Feline bordetella is a contagious respiratory infection of cats. The symptoms of the disease can be mistaken for a wide variety of other upper respiratory illness in cats or can be overlooked entirely.

What Causes Feline Bordetella Infection?

Feline bordetella is caused by the bacteria bordetella bronchiseptica. The virus is transmitted in the saliva and respiratory secretions on infected animals. Some cats are carriers of the illness, shedding bacteria without showing any signs of illness. Carriers can transmit the infection to other cats by sharing of food and water bowls, mutual grooming, and sneezing or coughing. Crowded or stressed conditions such as those found at animal shelters, catteries, show competitions, can provide ideal conditions for transmission of the illness. Bordetella can also be transmitted from dogs to cats.

Research data indicates that exposure in the feline population is approximately twenty-five percent. But that risk is increased in those cats that are in frequent contact with other cats. As high as eighty percent of cats are at risk if they are a part of multi-cat homes, or are boarded, or come from catteries or shelters (any situation where they are around a large group of cats).

The bacteria are unable to survive for long periods of time outside the host and are easily destroyed by disinfectants, extreme temperature and pH. However, in the presence of infected respiratory secretions survival may be long enough for cats to become infected by indirect transfer of the bacteria.

Symptoms of Feline Bordetella Infection 

Signs of feline bordetella usually begin within five days of exposure and include:

  • sneezing
  • fever
  • nasal discharge
  • swollen and enlarged lymph nodes under the lower jaw
  • rales (specific lung sounds that come from the presence of fluid)

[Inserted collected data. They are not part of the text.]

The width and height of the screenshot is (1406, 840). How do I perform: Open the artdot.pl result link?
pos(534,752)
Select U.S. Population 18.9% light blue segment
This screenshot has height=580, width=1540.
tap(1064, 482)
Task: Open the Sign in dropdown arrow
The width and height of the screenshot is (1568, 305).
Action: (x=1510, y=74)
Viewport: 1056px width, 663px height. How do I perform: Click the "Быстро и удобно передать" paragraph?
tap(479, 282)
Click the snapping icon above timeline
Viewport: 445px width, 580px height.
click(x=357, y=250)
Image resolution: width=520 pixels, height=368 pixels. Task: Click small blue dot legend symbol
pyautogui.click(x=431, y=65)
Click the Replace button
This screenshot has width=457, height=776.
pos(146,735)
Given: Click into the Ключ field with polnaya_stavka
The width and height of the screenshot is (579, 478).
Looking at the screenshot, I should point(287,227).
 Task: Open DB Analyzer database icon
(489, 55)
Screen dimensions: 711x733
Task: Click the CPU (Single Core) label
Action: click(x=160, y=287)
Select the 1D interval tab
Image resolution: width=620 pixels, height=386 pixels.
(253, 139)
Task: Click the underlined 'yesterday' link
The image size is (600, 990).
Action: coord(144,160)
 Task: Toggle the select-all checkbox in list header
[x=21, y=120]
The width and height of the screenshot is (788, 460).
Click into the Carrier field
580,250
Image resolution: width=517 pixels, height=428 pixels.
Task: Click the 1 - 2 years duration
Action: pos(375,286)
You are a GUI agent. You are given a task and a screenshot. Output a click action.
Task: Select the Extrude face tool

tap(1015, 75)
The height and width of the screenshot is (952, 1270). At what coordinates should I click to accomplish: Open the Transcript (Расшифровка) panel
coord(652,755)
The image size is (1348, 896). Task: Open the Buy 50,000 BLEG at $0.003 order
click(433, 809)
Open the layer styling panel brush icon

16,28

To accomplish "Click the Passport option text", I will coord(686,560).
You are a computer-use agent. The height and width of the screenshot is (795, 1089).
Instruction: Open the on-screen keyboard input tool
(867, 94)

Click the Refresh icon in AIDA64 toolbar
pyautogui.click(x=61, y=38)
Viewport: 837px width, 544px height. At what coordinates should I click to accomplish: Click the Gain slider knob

Cough may or may not be present in feline bordetella and is not as specific an indicator as it is with dogs. Other symptoms can include dull, watery eyes, resistance to eating, and weight loss. The symptoms are usually mild, resolving after about ten days; however, in some cats, especially kittens, bordetella can lead to life threatening pneumonia. Chronic carriers of the disease have been shown to shed the virus for up to 19 weeks.

Diagnosis of feline bordetella is not made by physical exam alone. The most definitive diagnosis is derived from positive mouth or mucous discharge for the bordetella organism. Carrier cats may not culture positive for the bacteria unless they are actively shedding the bacteria such as in times of birthing or stress. B. bronchiseptica is usually carried asymptomatically.

Treatment of Feline Bordetella Infection

Feline bordetella is treatable with antibiotics. Tetracycline at a dosage of 10mg per kilogram is given every 8 hours. Alternatively, doxycycline at 10 mg per kilogram may be given every 24 hours or amoxicillin/clavulonic acid 62.5 mg twice a day may be used.

The cat should be cared for by using cotton dipped in warm water to wipe the eyes and nose to remove mucous. To stimulate the cat’s appetite, try rubbing some meat jelly onto the gums to induce the flow of saliva. He should be kept in a quiet room, isolated from other cats until recovery is complete. Food bowls, bedding and litter trays should be washed and cleaned daily. Wear gloves when caring for the cat and his belongings and wash your hands immediately after removing gloves to prevent transmission of the bacteria to other cats and areas of the home.

Presently, the main preventative to bordetella infection is to limit stress and exposure to other cats. A nasal vaccine is available but is usually reserved for high-risk animals. The most effective protection is obtained when vaccination is combined with good health and sanitation practices.